1) In the Introduction, "such as a place cell sequences" should be "such as place cell sequences".

This has now been revised.

2) In subsection “Medial septal neurons projecting to the entorhinal cortex”, add "for PV, SATB1, and mGluR1" after "triple immunopositive" to avoid confusion.

Revised.

3) In subsection “GABAergic orchid cells project to multiple extra-hippocampal regions”, the authors write, "mid-γ oscillations were coupled to theta cycles preferentially at the theta peak (n = 7/8 neurons)". This is confusing because γ was not recorded intracellularly in this study. So, clarification is needed to explain why measurements are given with regard to numbers of neurons.

Changed to: “As expected, mid-γ oscillations were coupled to theta cycles preferentially at the theta peak (detected from CA1d LFPs of n=7/8 animals with recorded septo-entorhinal neurons, Figure 2G).”

4) In subsection “Behavioral and network state-dependent firing of orchid cells”, "different in rates" should be "different than rates".

This sentence now reads: “In addition to behavioral state-dependent differences in rhythmic firing, the mean firing rates of orchid cells during locomotion were different than rates during immobility”

5) In subsection “MSDB neurons immunopositive for PV and/or SATB1 and/or mGluR1a”, the authors use the word "inhibited", but it would perhaps be better to use a different word choice because "inhibited" implies that IPSPs or IPSCs were actually measured.

Changed to: “with 4/9 neurons reducing their firing rate during SWRs”.

6) In the Discussion section, the authors write, "orchid cells represent a distinct subpopulation of Komal cells", but this seems incorrect because the authors stated that orchid cells fire at the theta peak and Komal cells fire at the theta trough.

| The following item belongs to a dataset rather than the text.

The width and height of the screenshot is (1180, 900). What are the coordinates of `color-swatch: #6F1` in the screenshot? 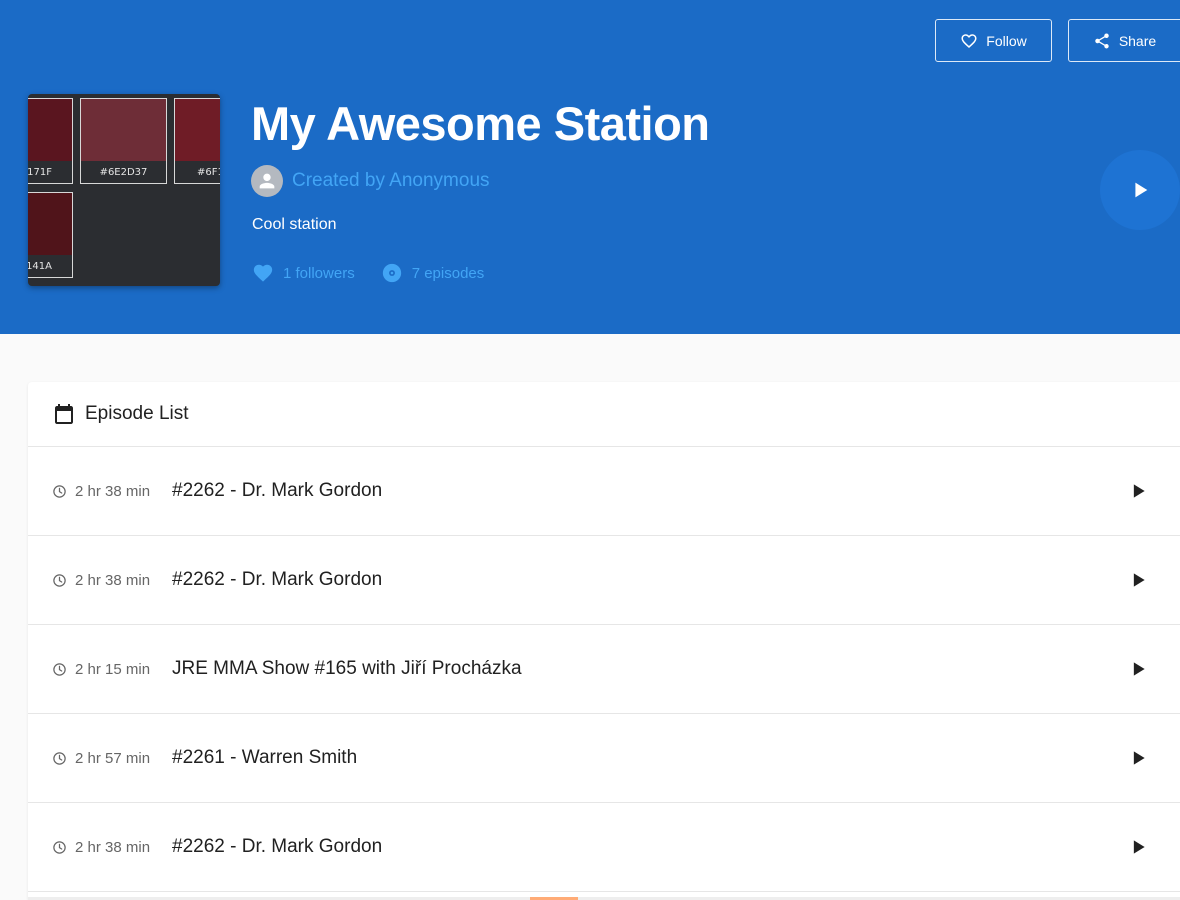 It's located at (197, 141).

We thank the Editors for this crucial point. Teevra and Komal cell groups were clustered independently of preferred theta phase. Most Komal cells fire at the peak of CA1d theta oscillations, but there is a subpopulation that fire at the theta trough (Figure 1D in Joshi et al., 2017). Komal cells were not labelled in the Joshi et al., 2017 study. We now write:

“Juxtacellular labeling of Teevra cells revealed that they targeted CA3 but no extra-hippocampal areas. These CA3-projecting neurons preferentially fired at the trough of CA1d theta oscillations. Komal cells were not labeled but most preferentially fired around the peak of CA1d theta oscillations. In contrast to Teevra cells, rhythmically bursting orchid cells, reported here, increase firing during locomotion, have long duration bursts, fire preferentially at the peak of CA1d theta oscillations, and innervate the PrSd and EC. Thus, orchid cells represent a distinct subpopulation of Komal cells defined by their theta phase firing preferences and synaptic target regions. The other subpopulation of Komal cells that preferentially fire at the theta trough (Joshi et al., 2017) remain to be defined using juxtacellular labeling in awake animals, as we have focused on theta peak firing cells for the very difficult labeling experiments in the present study.”

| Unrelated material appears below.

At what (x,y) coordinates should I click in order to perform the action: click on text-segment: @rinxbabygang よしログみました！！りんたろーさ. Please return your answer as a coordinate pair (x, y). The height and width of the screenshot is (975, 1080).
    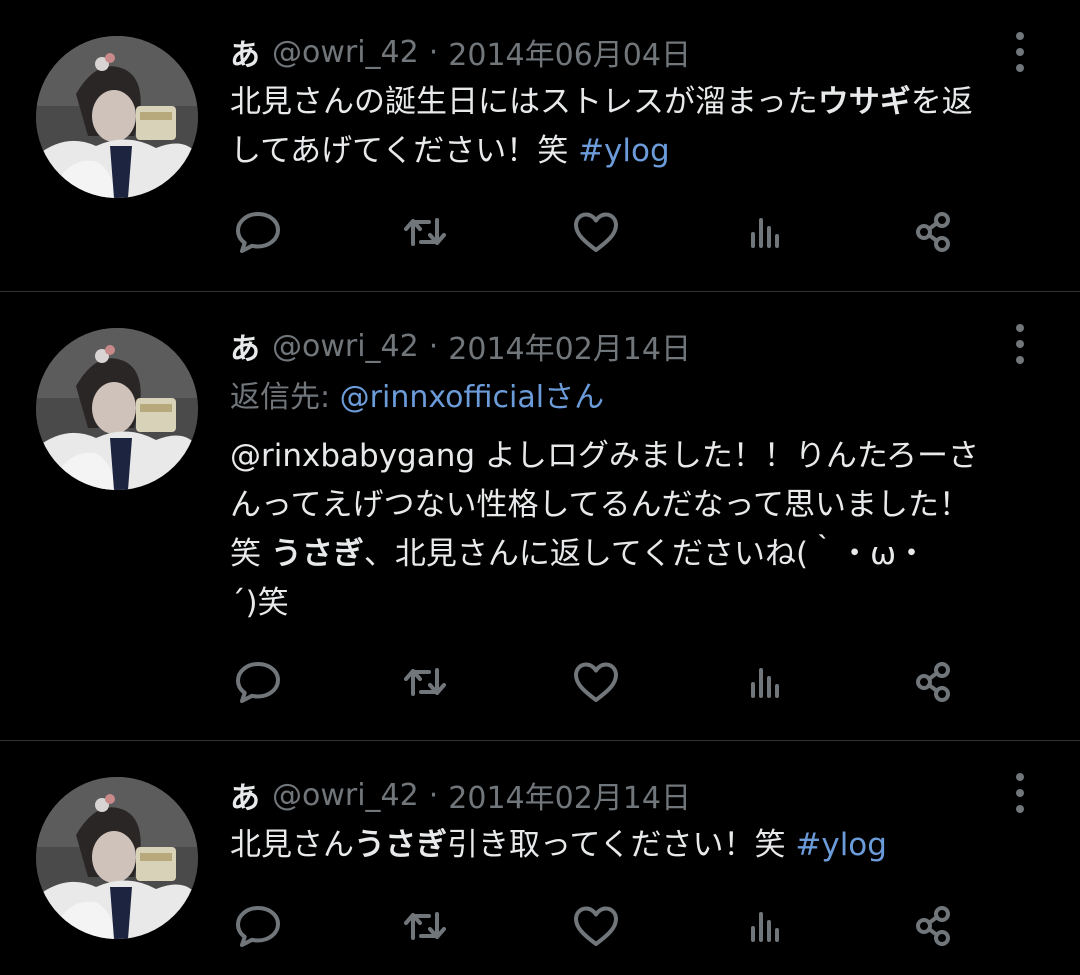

7. In the Discussion section, the authors should add, "in the present study" at the end of the sentence for the purpose of clarity.

We have now written: “as we have focused on theta peak firing cells for the very difficult labeling experiments in the present study.”

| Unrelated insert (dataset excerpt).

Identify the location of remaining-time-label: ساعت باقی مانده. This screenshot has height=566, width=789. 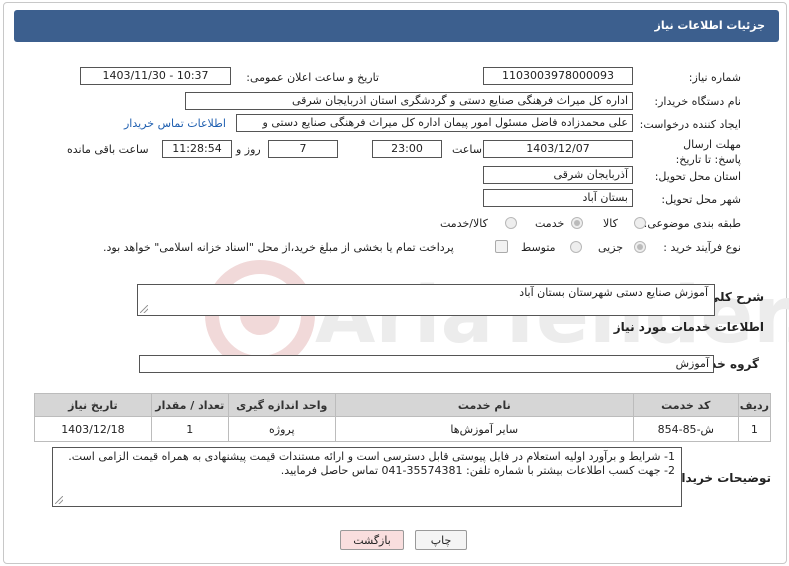
(108, 150).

8) In the Materials and methods section, the authors should replace "elsewhere" with "in planned future studies".

Now revised as: “Animals with recorded neurons projecting to other parts of the temporal cortex and with firing patterns that differ from orchid cells will be reported in detail in planned future studies”

9) In the Materials and methods section”, "remove" should be "removal".

Revised.

10) In the Materials and methods section, providing more detail (i.e., the width of the wavelet) would be helpful.

We now provide further details: “Time-frequency plots (Figure 5—figure supplement 1) used the ContinuousWaveletTransform in Mathematica (Morlet wavelet, 1 kHz sampling rate, 12 octaves, 16 voices).”

11) In Table 2, it is unclear what the letters a-k mean. This should be explained in the caption.

We have now included in the legend: “Letters refer to individually recorded neurons. E.g. in animal TV58, recorded neurons ‘e’ and ‘g’ were selected for juxtacellular labeling; in animal TV50 only neuron ‘a’ was recorded and labeled.”